In many ways her “all shall be well” reminds me of Yunmen Wenyan’s great koan “Every day is a good day.” Another line delivered in the midst of much hurt.

I find these true paintings. The thing is if something like these revelations can be encountered “lightly,” not superficially, but held with open hands, broadly, pointing, informing but not inviting a closing down on it as the only truth, then we are truly invited into that mystery of not knowing. Even those hands grasping tightly as worlds birth and die must be held lightly. Not knowing. Only not knowing. The well that never dries up.

And with that a major practice point for all of us, whether on the Zen way, or any other path of depth. Experience what experience you are gifted with. Hold these things lightly, don’t crush the life out of them, hold them lightly. And then who knows what might be revealed.

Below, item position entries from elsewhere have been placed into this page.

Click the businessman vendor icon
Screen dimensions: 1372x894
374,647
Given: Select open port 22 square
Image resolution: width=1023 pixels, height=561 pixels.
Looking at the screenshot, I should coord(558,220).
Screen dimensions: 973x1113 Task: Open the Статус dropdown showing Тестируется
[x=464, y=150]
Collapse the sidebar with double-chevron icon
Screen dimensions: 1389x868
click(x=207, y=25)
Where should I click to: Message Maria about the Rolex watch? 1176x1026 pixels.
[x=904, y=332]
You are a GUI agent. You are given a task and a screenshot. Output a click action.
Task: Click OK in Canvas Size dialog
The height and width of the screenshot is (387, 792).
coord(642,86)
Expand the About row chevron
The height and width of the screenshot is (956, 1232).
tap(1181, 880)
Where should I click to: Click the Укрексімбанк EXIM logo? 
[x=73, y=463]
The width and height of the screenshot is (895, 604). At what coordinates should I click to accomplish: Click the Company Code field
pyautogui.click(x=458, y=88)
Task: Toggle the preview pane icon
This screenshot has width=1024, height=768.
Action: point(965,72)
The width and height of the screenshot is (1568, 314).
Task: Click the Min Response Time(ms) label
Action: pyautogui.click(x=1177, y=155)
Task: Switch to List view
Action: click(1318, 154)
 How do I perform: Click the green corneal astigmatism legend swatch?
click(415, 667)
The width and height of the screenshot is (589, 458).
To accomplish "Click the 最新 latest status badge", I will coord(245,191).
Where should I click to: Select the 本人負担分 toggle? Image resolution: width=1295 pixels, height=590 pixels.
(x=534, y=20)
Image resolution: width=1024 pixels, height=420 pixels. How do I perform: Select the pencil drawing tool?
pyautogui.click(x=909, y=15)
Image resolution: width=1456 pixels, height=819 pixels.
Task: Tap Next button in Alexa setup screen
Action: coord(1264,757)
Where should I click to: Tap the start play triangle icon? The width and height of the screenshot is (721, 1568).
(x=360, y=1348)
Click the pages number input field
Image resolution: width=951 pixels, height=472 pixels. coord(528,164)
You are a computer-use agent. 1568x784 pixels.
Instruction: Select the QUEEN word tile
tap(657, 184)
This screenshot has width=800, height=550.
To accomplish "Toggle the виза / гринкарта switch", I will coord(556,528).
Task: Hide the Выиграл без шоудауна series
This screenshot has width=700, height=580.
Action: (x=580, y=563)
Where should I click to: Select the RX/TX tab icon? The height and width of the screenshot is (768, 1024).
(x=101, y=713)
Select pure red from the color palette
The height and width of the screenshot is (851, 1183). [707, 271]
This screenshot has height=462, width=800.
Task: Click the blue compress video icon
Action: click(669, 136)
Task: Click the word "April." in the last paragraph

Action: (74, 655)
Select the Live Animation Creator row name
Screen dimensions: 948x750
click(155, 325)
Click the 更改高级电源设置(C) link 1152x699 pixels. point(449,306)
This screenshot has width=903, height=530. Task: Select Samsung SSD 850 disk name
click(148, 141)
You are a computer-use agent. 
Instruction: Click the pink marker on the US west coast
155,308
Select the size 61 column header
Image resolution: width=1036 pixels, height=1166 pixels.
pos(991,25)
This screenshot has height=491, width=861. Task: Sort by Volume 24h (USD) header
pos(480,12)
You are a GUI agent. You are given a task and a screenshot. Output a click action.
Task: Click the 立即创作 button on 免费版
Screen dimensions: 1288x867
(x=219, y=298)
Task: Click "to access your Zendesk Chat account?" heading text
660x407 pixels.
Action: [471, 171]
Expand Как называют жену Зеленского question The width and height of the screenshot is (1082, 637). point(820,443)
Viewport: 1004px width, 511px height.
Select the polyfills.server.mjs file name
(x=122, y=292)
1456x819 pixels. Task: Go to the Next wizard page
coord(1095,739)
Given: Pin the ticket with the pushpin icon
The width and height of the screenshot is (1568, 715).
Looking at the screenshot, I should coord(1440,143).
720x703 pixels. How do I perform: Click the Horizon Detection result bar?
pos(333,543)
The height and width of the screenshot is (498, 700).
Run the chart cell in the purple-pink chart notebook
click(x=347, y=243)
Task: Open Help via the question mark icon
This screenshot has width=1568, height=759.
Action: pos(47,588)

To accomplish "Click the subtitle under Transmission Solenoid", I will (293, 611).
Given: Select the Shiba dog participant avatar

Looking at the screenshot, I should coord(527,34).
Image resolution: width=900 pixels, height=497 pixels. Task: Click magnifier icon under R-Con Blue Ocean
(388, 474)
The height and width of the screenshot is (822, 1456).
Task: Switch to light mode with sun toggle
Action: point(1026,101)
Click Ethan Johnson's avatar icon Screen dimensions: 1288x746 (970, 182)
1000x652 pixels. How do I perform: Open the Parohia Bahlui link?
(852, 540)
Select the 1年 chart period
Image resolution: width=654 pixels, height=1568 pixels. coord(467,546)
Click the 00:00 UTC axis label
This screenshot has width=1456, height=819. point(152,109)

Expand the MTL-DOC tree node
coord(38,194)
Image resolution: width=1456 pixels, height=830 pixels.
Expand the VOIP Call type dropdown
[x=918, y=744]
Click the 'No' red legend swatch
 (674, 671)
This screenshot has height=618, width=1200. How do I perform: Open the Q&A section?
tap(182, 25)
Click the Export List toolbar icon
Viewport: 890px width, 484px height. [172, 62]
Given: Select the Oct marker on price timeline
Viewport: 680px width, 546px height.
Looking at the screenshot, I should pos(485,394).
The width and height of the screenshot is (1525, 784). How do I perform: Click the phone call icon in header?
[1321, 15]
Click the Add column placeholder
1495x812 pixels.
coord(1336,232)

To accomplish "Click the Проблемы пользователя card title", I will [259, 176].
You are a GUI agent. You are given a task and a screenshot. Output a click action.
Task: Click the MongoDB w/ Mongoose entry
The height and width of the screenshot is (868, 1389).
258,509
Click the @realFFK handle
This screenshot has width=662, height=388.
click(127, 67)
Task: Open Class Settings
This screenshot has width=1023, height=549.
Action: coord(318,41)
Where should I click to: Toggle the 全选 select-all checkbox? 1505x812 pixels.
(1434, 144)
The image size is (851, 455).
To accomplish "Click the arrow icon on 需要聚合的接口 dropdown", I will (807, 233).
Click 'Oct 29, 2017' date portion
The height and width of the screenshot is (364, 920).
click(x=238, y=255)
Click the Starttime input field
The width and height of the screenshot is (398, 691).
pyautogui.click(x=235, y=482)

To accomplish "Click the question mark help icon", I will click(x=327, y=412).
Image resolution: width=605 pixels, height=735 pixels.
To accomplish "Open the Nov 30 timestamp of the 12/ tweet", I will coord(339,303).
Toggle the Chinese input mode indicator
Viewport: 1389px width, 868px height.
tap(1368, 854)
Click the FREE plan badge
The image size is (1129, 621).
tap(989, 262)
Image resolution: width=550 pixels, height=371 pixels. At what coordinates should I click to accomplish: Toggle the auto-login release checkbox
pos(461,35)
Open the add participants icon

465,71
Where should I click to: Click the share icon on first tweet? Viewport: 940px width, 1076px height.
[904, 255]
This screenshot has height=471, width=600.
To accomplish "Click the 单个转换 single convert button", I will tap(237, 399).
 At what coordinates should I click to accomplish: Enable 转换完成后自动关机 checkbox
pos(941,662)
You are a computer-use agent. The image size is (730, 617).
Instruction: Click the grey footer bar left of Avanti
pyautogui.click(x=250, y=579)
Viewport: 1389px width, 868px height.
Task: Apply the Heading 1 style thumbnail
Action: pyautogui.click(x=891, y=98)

In “Little Gidding,” the fourth of T. S. Eliot’s “Four Quartets,” he lifts two lines from Julian, “the ground of our beseeching,” and that all shall be well line, “…all shall be well, and all shall be well, and all manner of things shall be well.”

It seems to capture much of the spirit of divine vision that is useful.

An invitation to the open heart, the full heart, the heart that does not turn away, and what might be found in such a moment of naked presence…

Whatever we inherit from the fortunate
We have taken from the defeated
What they had to leave us – a symbol:
A symbol perfected in death.
And all shall be well and
All maner of things shall be well
By the purification of the motive
in the ground of our beseeching.

Vision.

Reality.

Pay attention. Grasp nothing. Hold all with open hands.